Certificate of Completion: Link
The Google Advanced Data Analytics Professional Certificate is a comprehensive program designed to equip learners with advanced data analytics skills essential for today's data-driven industries. Consisting of seven courses, the program covers a wide range of topics including Python programming, exploratory data analysis, statistics, regression analysis, and hypothesis testing. Through practical, hands-on projects and assessments, learners gain proficiency in using tools such as Jupyter Notebook, Python, and Tableau.
Within this repository are the annotated notebooks and the capstone project I have undertaken for the Google Advanced Data Analytics Professional Certificate program. Organised into separate folders, each directory encompasses the coursework for individual courses alongside the certificate granted upon fulfilment of the program requirements. A summary of the program courses is as follows:
- Foundations of Data Science - The "Foundations of Data Science" course provides a comprehensive overview of data professionals' roles and their contributions to organisational goals. It covers data science roles, communication skills, and ethical considerations. Additionally, the course explores the impact of data analysis on decision-making, data privacy, and project planning for real-world scenarios.

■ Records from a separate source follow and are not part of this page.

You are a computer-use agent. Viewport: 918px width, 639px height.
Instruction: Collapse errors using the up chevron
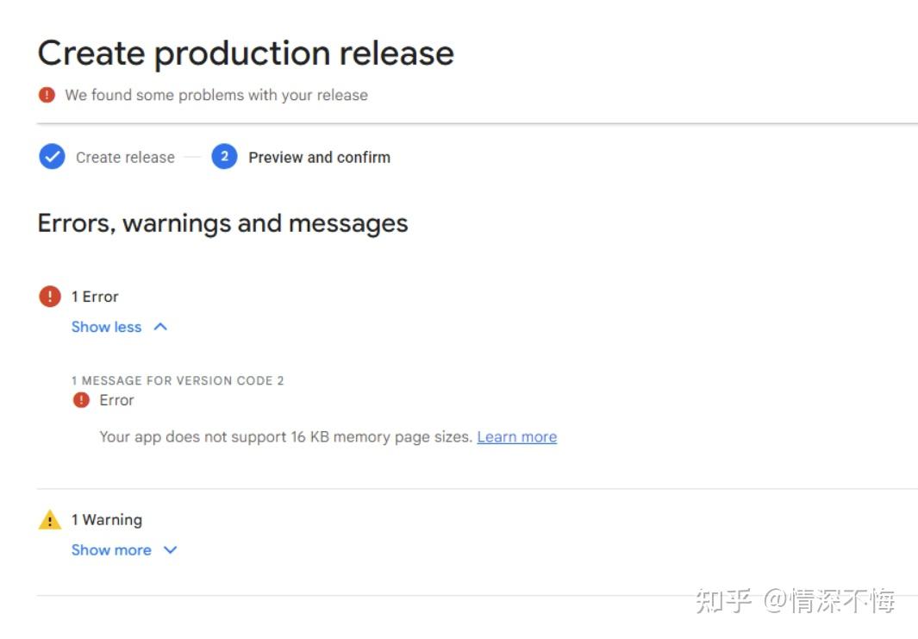tap(160, 327)
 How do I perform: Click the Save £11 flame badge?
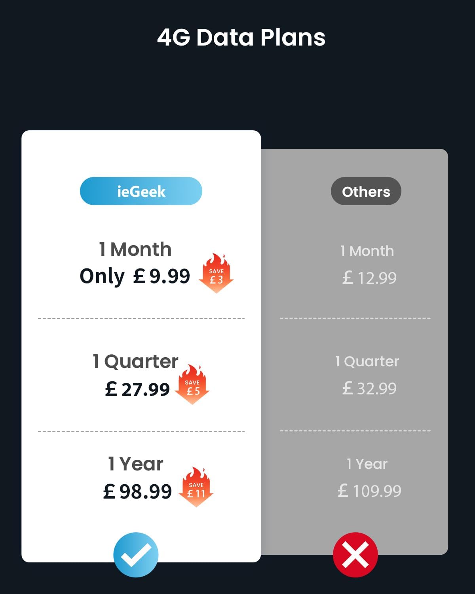(196, 487)
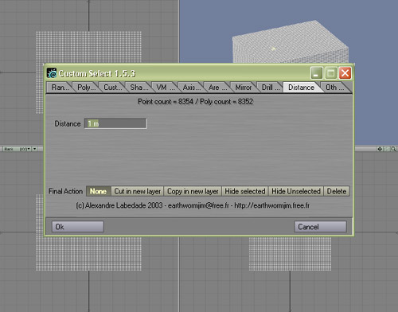Choose Copy in new layer final action
398x312 pixels.
pos(193,191)
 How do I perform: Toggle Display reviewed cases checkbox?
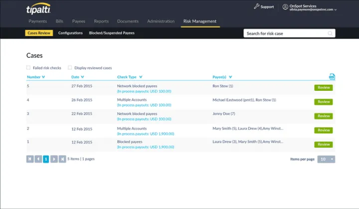(x=70, y=68)
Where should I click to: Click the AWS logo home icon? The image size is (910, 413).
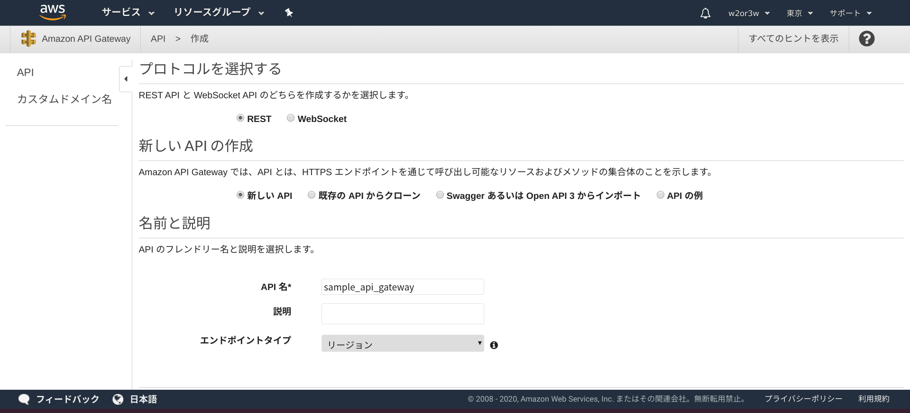click(53, 12)
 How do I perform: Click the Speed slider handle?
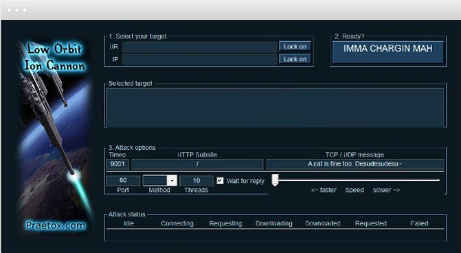tap(275, 179)
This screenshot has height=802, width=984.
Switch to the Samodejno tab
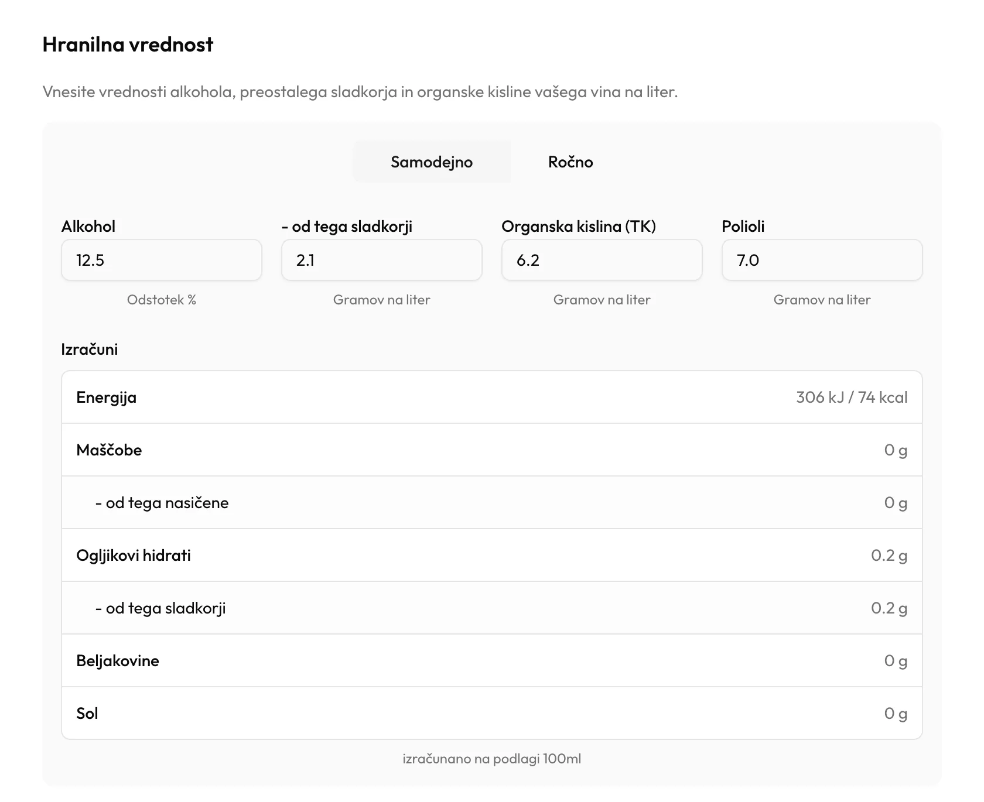click(432, 162)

- Get Started with Python - The "Get Started with Python" course offers a thorough introduction to the Python programming language, emphasising its relevance to data analysis. Learners explore fundamental Python concepts such as variables, data types, functions, conditional statements, loops, and data structures. The course encourages hands-on practice with Jupyter Notebooks and covers essential coding skills necessary for data analysis tasks.
- Go Beyond the Numbers: Translate Data into Insights - The "Go Beyond the Numbers: Translate Data into Insights" course dives into advanced data analysis techniques, emphasising exploratory data analysis (EDA). It covers best practices for data cleaning and visualisation, utilising Python for structuring and cleaning data, and Tableau for visualisation. Learners also master sharing insights effectively with stakeholders through both written and visual communication.

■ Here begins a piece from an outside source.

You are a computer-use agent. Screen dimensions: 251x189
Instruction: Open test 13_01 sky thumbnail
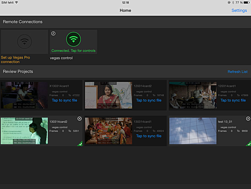pos(193,131)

- The Power of Statistics - The "The Power of Statistics" course explores descriptive and inferential statistics, probability distributions, sampling, confidence intervals, and hypothesis testing. It covers essential statistical concepts and their applications in data analysis. The course emphasises practical skills in conducting statistical analyses using Python and interpreting results effectively.

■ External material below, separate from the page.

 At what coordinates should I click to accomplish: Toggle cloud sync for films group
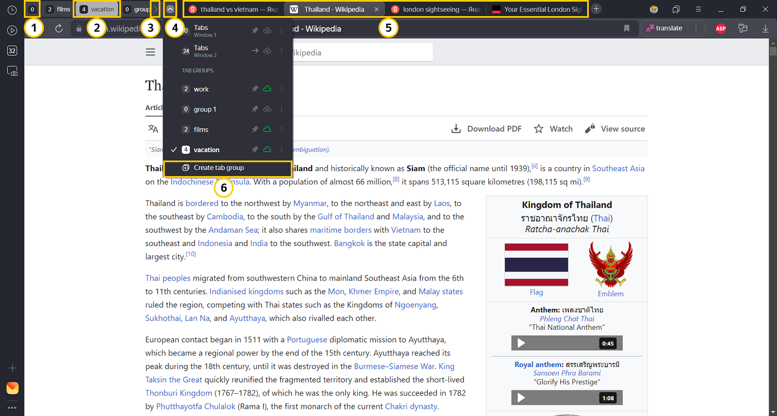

- Regression Analysis: Simplify Complex Data Relationships - The "Regression Analysis: Simplify Complex Data Relationships" course focuses on modelling variable relationships using linear and logistic regression. It covers interpreting coefficients and handling more advanced statistical concepts like ANOVA analysis and chi-square tests. The course includes practical applications and discussions on how to communicate results effectively.
- The Nuts and Bolts of Machine Learning - The "The Nuts and Bolts of Machine Learning" course delves into the fundamentals of machine learning, covering key concepts such as supervised and unsupervised learning, model evaluation, feature engineering, and model selection. Through practical exercises and projects, students gain hands-on experience in implementing machine learning algorithms using Python and popular libraries like scikit-learn. The course focuses on building a solid foundation in machine learning techniques and understanding their applications in real-world scenarios.
- Google Advanced Data Analytics Capstone - The Google Advanced Data Analytics Capstone course is the final segment of the certification program, consolidating knowledge from preceding courses. Learners undertake a capstone project applying skills acquired throughout the program to tackle real-world data challenges. With guidance from experienced Google professionals, participants develop data-driven insights, refine their analytical techniques, and strengthen their ability to communicate findings effectively. By completing this course, students showcase their proficiency in advanced data analytics, demonstrating their readiness to tackle complex data problems in professional settings.